Look over the material for the string "person". Copy every line where it turns up.

Segment Open

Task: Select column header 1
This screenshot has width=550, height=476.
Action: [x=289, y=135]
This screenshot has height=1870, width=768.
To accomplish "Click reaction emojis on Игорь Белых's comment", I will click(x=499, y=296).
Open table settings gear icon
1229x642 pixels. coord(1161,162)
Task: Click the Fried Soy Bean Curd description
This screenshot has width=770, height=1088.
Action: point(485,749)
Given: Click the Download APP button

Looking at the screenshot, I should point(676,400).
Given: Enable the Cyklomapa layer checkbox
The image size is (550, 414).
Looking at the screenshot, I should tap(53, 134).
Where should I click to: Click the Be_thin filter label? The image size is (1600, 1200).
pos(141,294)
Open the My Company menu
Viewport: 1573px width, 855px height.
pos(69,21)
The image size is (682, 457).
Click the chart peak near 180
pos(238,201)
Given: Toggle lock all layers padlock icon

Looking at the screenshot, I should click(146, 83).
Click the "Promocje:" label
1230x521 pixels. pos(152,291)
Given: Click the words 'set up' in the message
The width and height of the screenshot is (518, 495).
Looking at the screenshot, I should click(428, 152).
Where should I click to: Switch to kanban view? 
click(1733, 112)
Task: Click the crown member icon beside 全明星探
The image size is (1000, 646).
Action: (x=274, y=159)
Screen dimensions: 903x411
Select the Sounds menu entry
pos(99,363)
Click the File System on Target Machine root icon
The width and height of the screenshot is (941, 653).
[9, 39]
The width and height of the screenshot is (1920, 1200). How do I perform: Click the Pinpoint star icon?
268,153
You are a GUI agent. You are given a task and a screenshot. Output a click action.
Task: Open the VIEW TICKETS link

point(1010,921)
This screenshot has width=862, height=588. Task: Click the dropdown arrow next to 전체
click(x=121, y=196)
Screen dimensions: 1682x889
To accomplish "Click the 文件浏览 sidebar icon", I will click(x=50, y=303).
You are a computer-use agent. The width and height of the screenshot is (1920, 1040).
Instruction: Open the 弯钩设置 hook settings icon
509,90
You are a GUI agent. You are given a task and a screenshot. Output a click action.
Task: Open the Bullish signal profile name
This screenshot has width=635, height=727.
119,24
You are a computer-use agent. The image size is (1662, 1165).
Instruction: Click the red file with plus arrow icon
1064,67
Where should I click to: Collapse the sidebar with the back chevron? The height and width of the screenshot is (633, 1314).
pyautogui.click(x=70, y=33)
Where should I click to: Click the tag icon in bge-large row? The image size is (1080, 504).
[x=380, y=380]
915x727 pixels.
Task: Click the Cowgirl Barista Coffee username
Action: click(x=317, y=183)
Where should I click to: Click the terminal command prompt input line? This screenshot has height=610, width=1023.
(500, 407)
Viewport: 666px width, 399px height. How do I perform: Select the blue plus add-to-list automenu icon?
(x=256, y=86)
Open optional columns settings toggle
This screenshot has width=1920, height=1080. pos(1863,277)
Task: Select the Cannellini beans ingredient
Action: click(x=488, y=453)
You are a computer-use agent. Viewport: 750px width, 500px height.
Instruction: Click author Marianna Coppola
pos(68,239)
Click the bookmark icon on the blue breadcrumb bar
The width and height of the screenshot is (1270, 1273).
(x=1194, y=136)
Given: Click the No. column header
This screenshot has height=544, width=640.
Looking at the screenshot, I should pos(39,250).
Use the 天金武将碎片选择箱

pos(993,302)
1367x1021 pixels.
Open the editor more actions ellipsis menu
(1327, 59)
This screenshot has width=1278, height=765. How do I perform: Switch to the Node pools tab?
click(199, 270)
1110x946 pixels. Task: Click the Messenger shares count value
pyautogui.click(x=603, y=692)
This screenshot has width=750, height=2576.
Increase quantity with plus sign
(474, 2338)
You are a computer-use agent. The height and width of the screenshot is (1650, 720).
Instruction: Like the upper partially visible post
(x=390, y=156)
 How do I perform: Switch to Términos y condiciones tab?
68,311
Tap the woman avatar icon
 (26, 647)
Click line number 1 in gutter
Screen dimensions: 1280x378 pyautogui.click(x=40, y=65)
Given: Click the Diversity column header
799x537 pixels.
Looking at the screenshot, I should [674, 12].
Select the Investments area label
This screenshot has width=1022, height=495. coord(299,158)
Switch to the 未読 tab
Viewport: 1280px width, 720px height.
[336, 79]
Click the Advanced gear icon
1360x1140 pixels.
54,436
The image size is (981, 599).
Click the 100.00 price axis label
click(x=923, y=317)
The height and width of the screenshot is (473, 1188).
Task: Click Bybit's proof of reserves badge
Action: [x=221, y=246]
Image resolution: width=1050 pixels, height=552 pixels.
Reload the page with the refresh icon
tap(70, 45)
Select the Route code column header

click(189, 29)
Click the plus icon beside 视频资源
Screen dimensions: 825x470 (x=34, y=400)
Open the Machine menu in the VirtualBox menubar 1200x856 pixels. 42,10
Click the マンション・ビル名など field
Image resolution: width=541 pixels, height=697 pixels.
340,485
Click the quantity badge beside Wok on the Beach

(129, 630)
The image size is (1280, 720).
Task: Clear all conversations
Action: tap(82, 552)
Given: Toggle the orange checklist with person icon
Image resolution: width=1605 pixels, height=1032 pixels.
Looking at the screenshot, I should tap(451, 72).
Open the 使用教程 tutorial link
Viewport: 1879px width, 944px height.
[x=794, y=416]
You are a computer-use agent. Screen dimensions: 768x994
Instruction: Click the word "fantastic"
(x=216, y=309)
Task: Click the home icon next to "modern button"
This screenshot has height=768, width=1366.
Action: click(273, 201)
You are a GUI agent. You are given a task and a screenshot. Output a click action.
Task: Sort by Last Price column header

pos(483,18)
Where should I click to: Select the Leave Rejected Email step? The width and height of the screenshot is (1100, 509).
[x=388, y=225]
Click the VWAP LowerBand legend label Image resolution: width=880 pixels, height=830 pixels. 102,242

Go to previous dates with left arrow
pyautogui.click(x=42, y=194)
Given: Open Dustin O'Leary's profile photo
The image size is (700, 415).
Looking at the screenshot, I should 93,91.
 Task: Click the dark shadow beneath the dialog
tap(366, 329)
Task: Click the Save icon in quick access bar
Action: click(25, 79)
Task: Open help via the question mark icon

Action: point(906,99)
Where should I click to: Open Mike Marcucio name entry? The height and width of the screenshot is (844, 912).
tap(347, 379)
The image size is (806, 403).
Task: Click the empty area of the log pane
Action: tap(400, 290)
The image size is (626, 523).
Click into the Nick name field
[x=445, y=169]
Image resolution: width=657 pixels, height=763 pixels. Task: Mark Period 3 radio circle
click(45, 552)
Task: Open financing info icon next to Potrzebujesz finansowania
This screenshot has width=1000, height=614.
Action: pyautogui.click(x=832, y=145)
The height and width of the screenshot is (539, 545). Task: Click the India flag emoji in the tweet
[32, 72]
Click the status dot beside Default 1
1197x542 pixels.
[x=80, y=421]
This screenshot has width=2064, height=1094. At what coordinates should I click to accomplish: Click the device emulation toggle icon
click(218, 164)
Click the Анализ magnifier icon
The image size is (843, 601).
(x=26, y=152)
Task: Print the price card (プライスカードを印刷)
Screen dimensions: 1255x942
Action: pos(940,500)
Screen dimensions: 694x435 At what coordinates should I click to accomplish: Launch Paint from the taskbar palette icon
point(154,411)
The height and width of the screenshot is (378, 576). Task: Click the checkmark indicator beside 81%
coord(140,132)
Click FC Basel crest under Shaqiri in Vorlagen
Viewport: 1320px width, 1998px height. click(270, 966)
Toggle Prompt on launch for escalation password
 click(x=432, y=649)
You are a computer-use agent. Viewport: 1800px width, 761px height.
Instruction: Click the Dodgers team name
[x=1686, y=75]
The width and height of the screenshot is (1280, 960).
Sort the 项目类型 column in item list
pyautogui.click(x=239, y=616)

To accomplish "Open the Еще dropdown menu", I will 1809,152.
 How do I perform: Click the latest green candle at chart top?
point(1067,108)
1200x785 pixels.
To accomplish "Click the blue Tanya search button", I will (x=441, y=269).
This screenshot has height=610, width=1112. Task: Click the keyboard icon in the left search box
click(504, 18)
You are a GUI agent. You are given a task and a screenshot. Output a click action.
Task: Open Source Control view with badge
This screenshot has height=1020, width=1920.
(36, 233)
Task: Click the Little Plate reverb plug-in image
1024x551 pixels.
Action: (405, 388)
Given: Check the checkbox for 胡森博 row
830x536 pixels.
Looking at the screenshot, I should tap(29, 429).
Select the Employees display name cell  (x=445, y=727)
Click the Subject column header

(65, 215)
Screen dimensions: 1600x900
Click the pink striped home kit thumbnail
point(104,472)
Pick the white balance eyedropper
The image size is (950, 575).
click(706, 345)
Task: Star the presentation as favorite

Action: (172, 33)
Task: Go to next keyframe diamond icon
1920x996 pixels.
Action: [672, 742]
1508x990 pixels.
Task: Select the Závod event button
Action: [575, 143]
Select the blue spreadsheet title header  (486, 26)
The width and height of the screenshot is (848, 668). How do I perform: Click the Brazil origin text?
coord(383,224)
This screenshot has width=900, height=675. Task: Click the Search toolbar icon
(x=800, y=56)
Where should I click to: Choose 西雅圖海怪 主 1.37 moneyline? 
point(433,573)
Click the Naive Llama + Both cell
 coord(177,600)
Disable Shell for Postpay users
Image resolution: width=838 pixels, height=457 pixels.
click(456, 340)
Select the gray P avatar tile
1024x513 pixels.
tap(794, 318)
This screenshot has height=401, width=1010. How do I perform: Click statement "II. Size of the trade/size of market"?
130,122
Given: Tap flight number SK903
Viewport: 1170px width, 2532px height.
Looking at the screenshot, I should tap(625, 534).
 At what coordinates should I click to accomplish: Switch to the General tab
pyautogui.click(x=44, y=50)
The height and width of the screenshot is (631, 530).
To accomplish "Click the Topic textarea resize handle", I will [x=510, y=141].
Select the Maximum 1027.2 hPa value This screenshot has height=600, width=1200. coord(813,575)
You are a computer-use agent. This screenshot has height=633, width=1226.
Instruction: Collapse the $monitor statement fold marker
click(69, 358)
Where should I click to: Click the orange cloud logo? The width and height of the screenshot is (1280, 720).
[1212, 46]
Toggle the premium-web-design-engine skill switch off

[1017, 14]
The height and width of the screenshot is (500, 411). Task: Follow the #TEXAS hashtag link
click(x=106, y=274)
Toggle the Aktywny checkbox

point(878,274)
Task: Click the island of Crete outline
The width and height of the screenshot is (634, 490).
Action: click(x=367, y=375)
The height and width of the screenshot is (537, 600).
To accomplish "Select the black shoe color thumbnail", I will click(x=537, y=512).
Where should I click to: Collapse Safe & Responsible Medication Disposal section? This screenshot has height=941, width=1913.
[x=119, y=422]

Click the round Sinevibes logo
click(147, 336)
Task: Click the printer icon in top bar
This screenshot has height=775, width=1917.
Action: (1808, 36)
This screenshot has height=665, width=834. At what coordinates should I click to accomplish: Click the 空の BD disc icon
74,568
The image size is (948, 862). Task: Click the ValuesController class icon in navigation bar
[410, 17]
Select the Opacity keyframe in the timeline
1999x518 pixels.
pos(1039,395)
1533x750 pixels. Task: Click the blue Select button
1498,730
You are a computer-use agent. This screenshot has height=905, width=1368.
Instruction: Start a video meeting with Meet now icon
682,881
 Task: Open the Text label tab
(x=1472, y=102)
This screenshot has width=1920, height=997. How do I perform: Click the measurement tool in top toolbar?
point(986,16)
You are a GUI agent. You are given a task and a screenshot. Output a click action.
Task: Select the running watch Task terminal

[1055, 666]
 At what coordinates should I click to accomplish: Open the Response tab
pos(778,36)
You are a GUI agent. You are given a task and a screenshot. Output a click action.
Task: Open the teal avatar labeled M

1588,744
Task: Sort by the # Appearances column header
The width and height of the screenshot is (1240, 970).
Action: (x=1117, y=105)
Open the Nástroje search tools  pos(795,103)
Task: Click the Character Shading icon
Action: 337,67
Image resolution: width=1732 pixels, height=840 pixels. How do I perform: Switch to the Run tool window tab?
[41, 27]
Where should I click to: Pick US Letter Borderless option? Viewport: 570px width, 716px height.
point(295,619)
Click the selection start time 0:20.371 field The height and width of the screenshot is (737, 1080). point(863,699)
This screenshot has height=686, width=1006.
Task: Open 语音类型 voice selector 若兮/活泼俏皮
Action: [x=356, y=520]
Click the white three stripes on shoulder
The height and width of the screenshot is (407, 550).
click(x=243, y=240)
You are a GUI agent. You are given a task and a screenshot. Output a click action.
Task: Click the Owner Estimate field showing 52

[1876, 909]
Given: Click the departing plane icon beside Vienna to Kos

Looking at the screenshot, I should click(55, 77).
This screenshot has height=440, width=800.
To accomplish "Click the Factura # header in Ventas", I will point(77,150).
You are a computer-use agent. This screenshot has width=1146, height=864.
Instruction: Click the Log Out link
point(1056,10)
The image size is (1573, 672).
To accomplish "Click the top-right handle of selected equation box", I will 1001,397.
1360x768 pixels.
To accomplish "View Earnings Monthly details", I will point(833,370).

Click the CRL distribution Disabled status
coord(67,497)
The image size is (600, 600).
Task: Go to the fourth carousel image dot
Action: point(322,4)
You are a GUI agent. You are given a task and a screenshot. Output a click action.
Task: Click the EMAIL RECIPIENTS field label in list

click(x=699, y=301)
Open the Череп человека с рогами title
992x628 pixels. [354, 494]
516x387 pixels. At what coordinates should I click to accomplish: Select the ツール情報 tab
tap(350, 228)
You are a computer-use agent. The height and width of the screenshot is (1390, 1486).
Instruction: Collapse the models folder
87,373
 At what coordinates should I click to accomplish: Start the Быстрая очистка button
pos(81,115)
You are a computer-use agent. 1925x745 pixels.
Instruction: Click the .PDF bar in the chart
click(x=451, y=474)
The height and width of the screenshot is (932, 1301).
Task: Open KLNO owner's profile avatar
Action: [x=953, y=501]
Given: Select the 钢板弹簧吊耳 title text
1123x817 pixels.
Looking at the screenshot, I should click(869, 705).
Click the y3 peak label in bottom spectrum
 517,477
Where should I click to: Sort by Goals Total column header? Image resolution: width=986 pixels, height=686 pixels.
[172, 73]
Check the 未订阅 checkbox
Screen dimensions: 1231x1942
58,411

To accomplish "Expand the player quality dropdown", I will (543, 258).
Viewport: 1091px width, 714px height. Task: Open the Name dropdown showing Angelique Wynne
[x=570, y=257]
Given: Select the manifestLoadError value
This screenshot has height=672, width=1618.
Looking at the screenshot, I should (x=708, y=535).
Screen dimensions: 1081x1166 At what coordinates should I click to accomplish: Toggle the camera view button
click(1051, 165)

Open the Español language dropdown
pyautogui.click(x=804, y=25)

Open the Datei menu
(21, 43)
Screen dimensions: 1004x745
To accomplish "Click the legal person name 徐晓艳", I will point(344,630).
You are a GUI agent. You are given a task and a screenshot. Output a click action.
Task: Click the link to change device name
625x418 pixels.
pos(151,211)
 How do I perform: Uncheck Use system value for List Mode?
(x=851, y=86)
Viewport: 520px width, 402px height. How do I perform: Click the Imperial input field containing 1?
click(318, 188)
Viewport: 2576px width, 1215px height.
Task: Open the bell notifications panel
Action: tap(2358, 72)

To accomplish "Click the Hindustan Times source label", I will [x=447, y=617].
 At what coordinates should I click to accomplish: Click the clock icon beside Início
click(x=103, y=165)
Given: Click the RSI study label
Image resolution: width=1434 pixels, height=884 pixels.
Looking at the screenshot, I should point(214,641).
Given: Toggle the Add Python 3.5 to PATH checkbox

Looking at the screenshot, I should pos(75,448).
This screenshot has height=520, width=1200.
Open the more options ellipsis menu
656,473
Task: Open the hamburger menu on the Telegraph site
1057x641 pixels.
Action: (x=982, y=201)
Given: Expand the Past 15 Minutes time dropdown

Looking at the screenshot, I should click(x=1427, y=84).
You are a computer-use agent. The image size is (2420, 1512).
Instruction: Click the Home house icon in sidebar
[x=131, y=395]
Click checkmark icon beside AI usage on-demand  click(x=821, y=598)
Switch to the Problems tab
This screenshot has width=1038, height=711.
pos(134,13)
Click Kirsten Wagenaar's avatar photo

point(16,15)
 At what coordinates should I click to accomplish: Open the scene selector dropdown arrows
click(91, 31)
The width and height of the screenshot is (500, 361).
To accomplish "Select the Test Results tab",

Segment Closed

**Answer space:**
Given: Toggle the orange checklist with person icon
To accomplish "Click the legal person name 徐晓艳", I will point(344,630).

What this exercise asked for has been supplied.